**TEXT EXCERPT**

################

Goodie Two Shoes

“For observe this very thing, that you sorrowed in a godly manner: What diligence it produced in you, what clearing of yourselves, what indignation, what fear, what vehement desire, what zeal, what vindication! In all things you proved yourselves to be clear in this matter.” (2 Corinthians 7:11 NKJV)

In the 2000 movie “Finding Forrester” a teenager named Jamal deliberately denies his ability to answer a question in class so he can fit in with his friends. If he appears to be too smart, his friends wouldn’t think he was cool. This is only one of many examples in our culture where goodness is frowned upon while evil is embraced.

It’s not popular to be smart, or to excel, or to tell the truth in many circles. The person who does their best on the job may be called goodie two shoes. The student who stays on top of their work and participates in class may be called a teacher’s pet. The young man on the street who tells the truth may be labeled a snitch. So to avoid these labels and put downs many people keep their desire to do what’s right in check. Slowly over time, they may even lose their passion for things that are good and right while seeking acceptance from the crowd.

Corinth in biblical times was a very dark place filled with gambling, ritual prostitution, and riotous living. It was the kind of place where being good could keep a person in the minority. So many people made so much money doing wrong in Corinth that good was bad and bad was good. However, when the church at Corinth was corrected over a particular wrong and chose to repent, Paul said they did it with zeal.

Zeal is excitement of mind and fervour of spirit. It’s an energetic, enthusiastic pursuit of a goal from the inside out. Even though they lived in a place where bad was good, the believers at Corinth got excited and energetic about doing what was right. I want to challenge you to do what’s right for right’s sake. Regardless of the negativity around you, find a way to get excited about following God’s commands. 

 

Allow yourself to be encouraged by the benefits that God’s word reveals for your obedience. Have hope and be optimistic about the changes God presents for your life. Never let classmates, co-workers, friends, or anyone else suppress your enthusiasm, joy, and zeal for doing what’s right.

The Hot Light

“For observe this very thing, that you sorrowed in a godly manner: What diligence it produced in you, what clearing of yourselves, what indignation, what fear, what vehement desire, what zeal, what vindication! In all things you proved yourselves to be clear in this matter.” (2 Corinthians 7:11 NKJV)

################

**DATA LISTING**

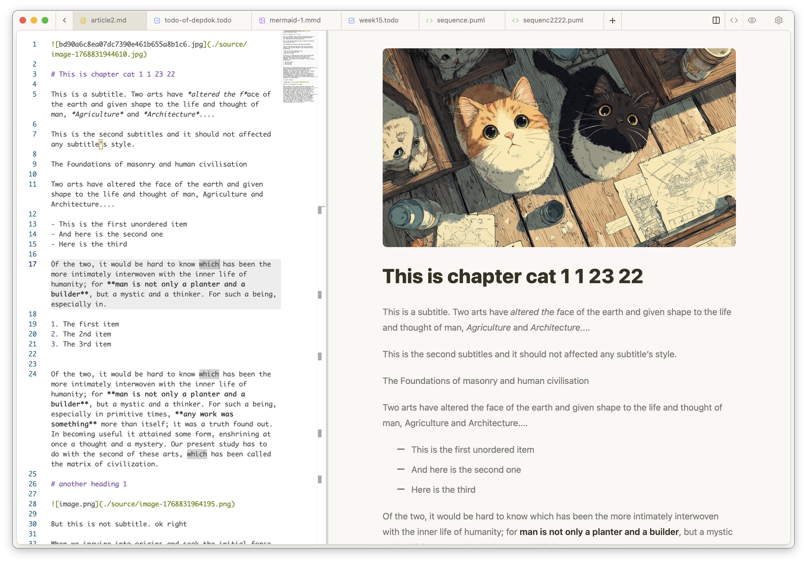Viewport: 807px width, 563px height.
Task: Toggle the split view layout icon
Action: click(716, 20)
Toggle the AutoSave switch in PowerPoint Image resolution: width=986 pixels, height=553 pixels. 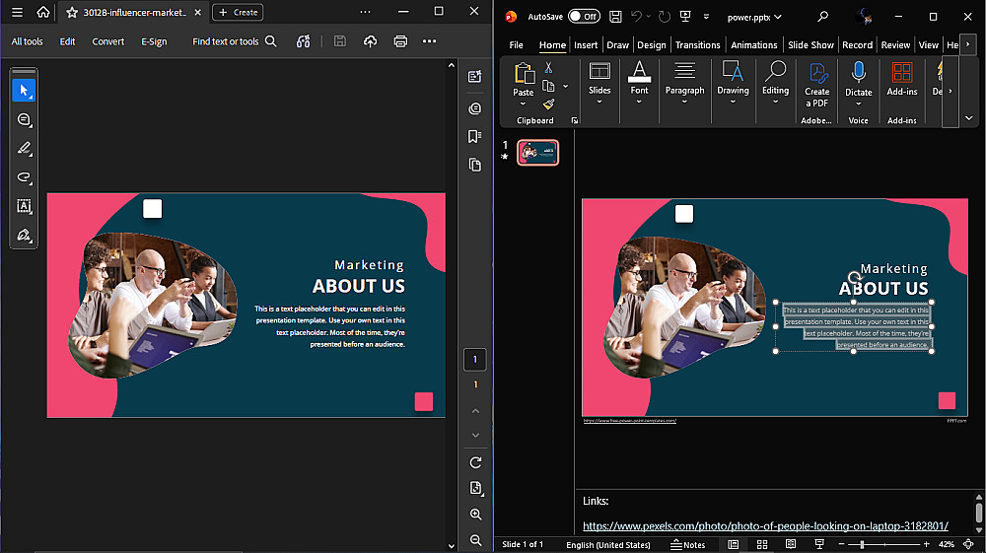[x=584, y=17]
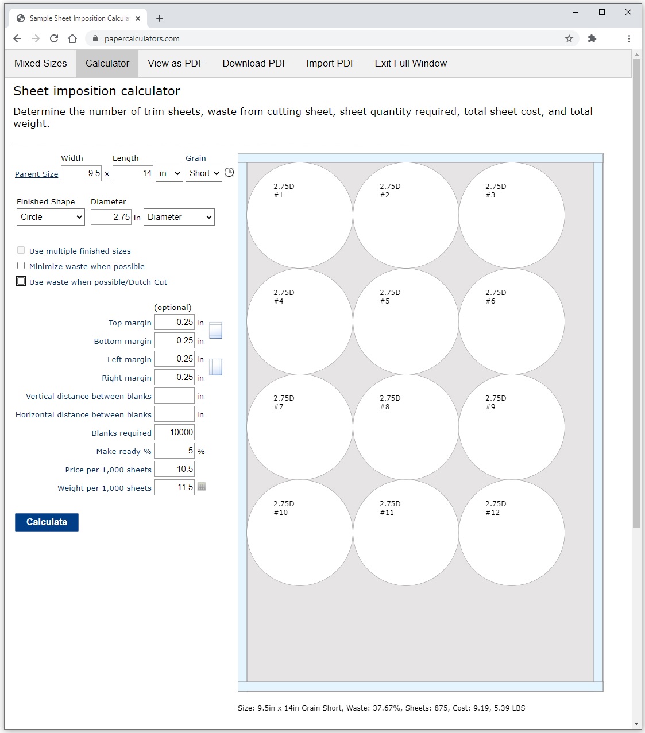Enable Minimize waste when possible
Viewport: 645px width, 733px height.
pos(21,266)
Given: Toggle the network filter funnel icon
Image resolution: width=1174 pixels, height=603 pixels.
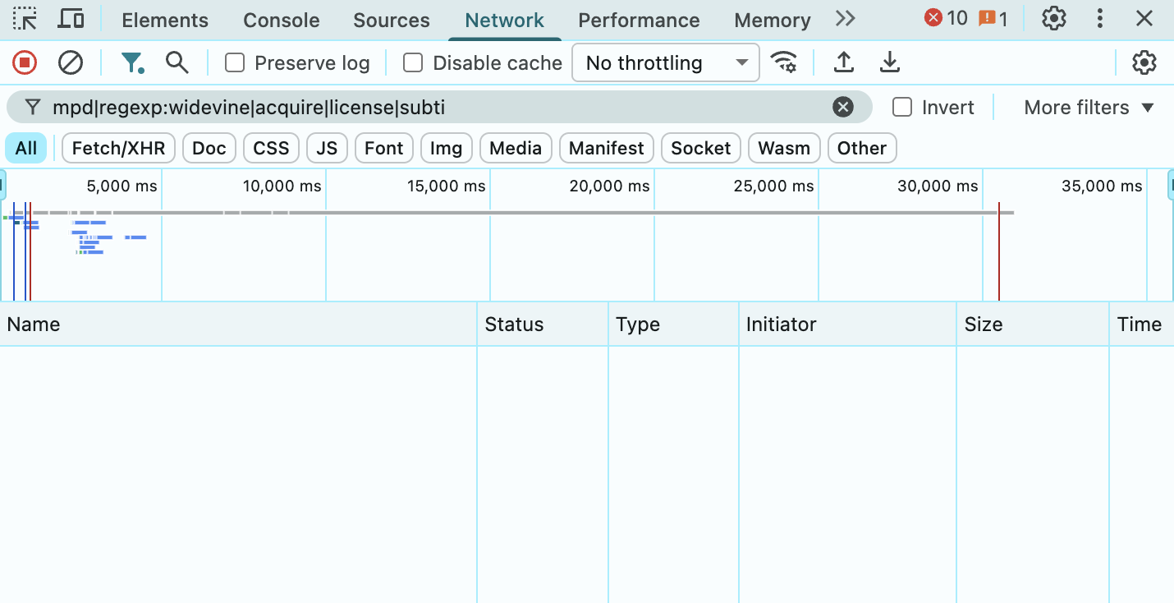Looking at the screenshot, I should point(132,62).
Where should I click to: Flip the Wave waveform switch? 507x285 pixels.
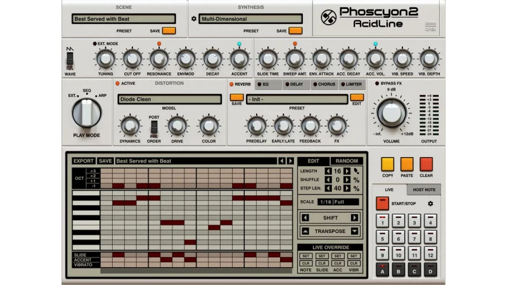tap(70, 60)
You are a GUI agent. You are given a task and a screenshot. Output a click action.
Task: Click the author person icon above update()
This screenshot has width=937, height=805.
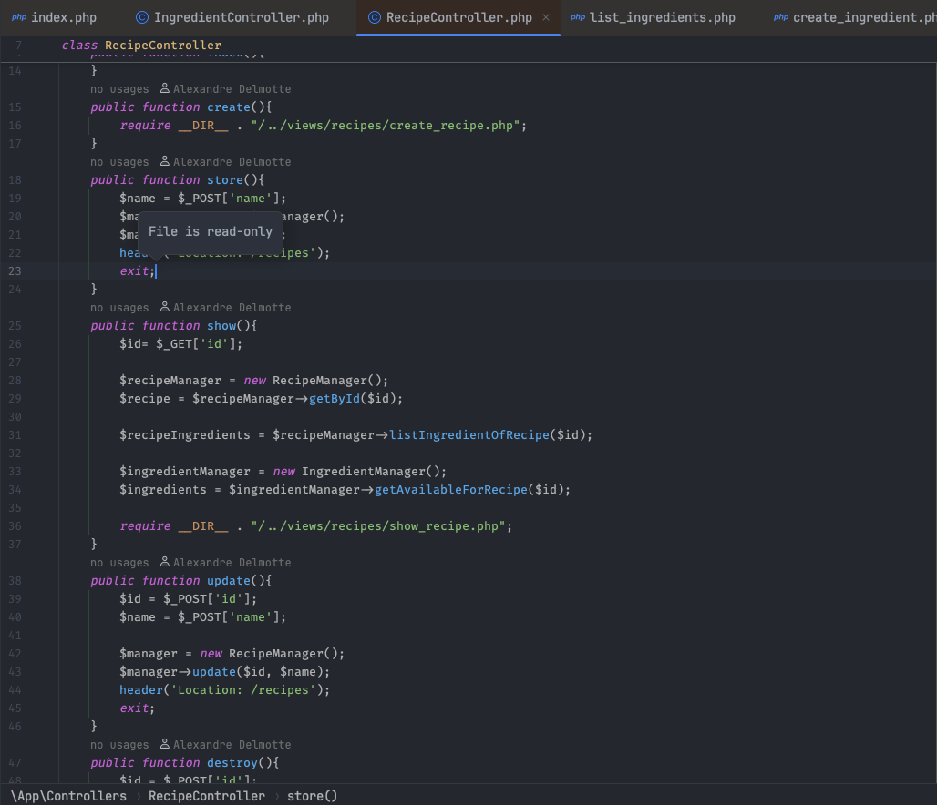click(x=165, y=563)
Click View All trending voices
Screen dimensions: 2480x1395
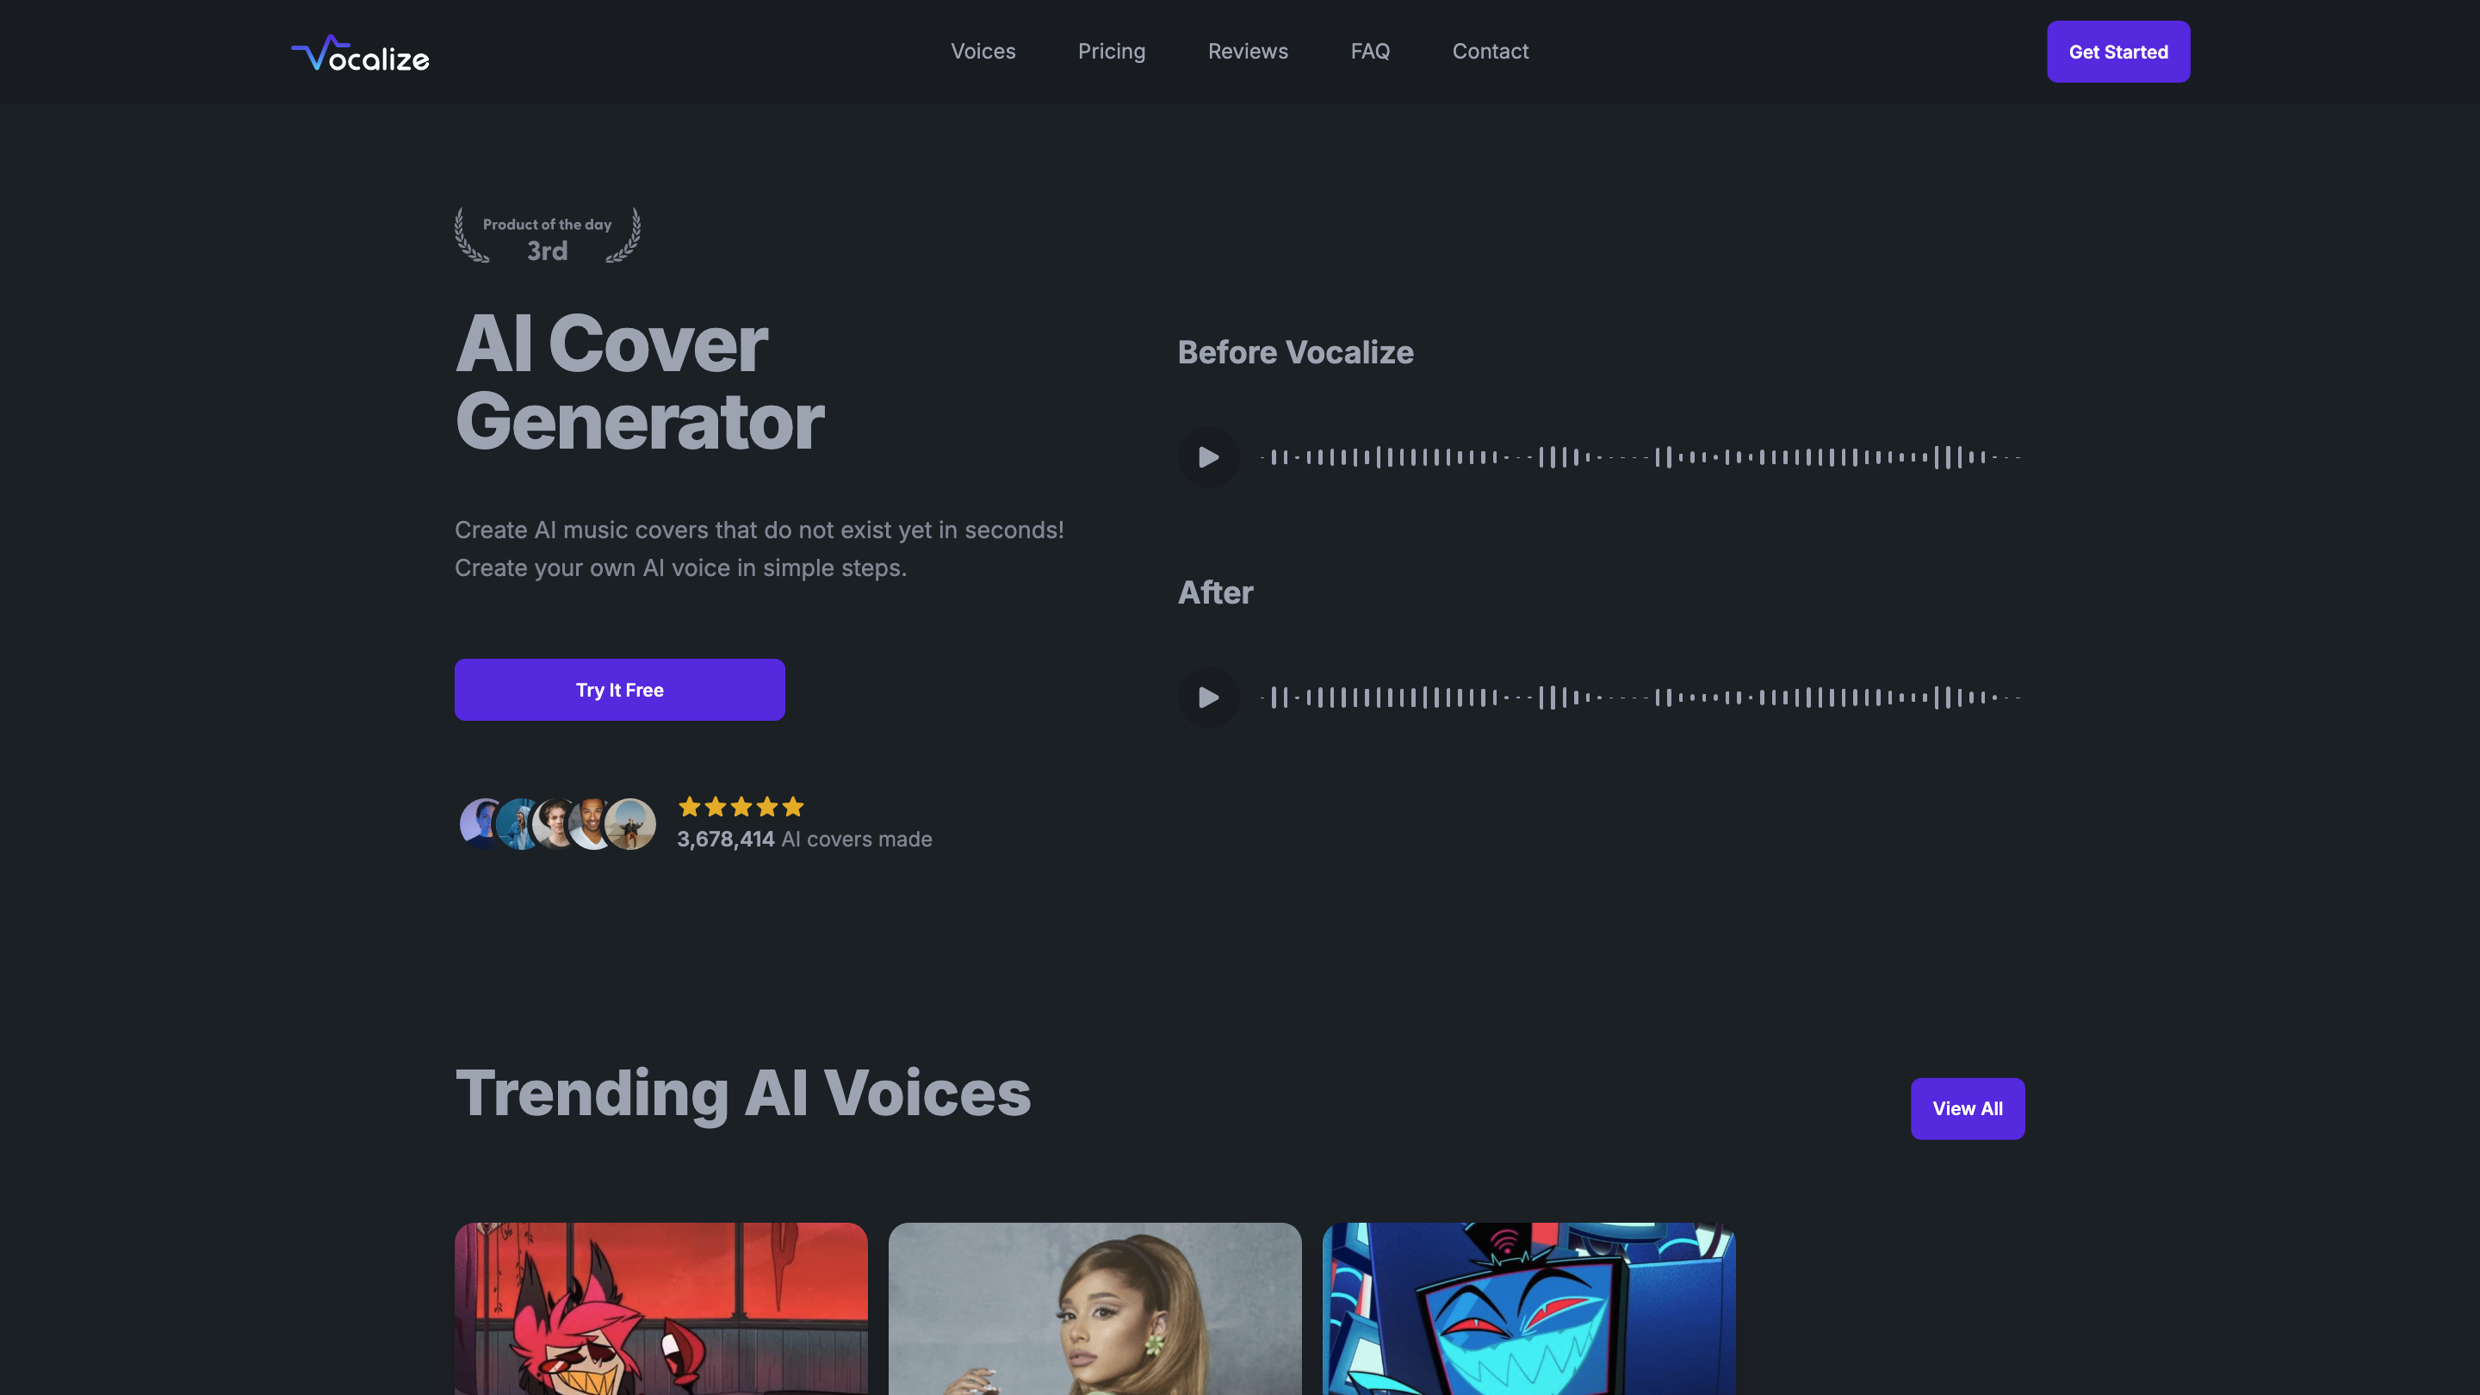point(1967,1108)
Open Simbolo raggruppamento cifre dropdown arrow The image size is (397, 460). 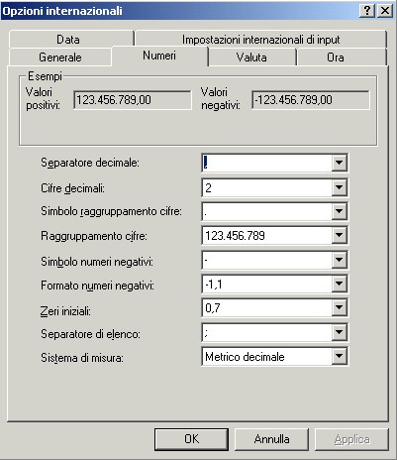pos(339,211)
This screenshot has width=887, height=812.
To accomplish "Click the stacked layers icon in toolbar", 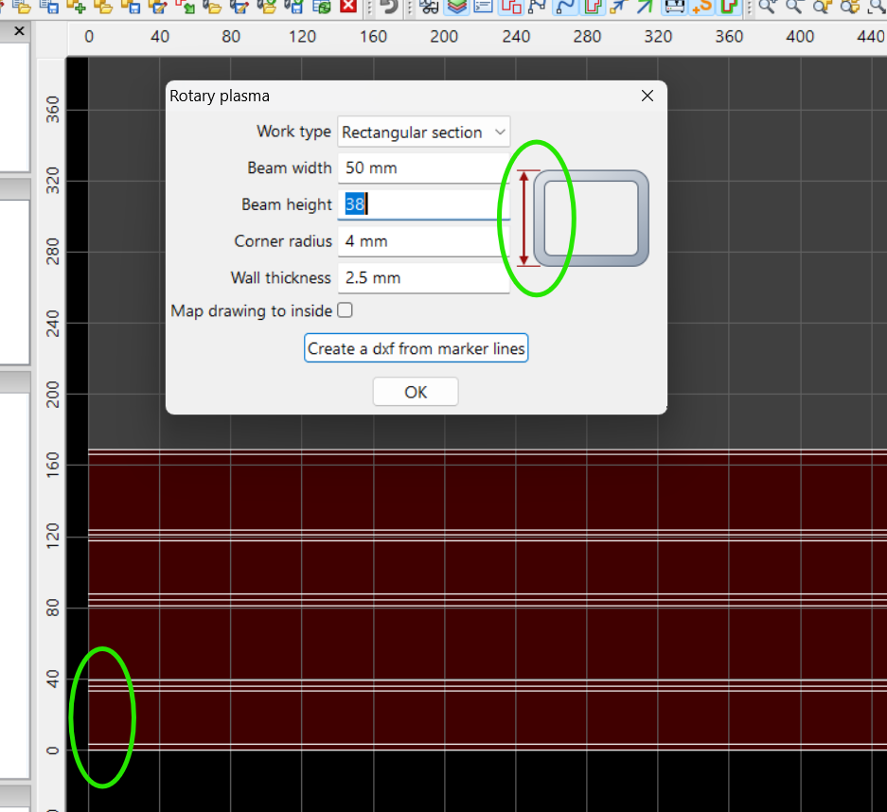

################

**WHAT IS REQUIRED**
In the "Goodie Two Shoes" text, why does Jamal in "Finding Forrester" deny that he can answer a question in class?

**FINISHED ANSWER**
He does it so he can fit in with his friends.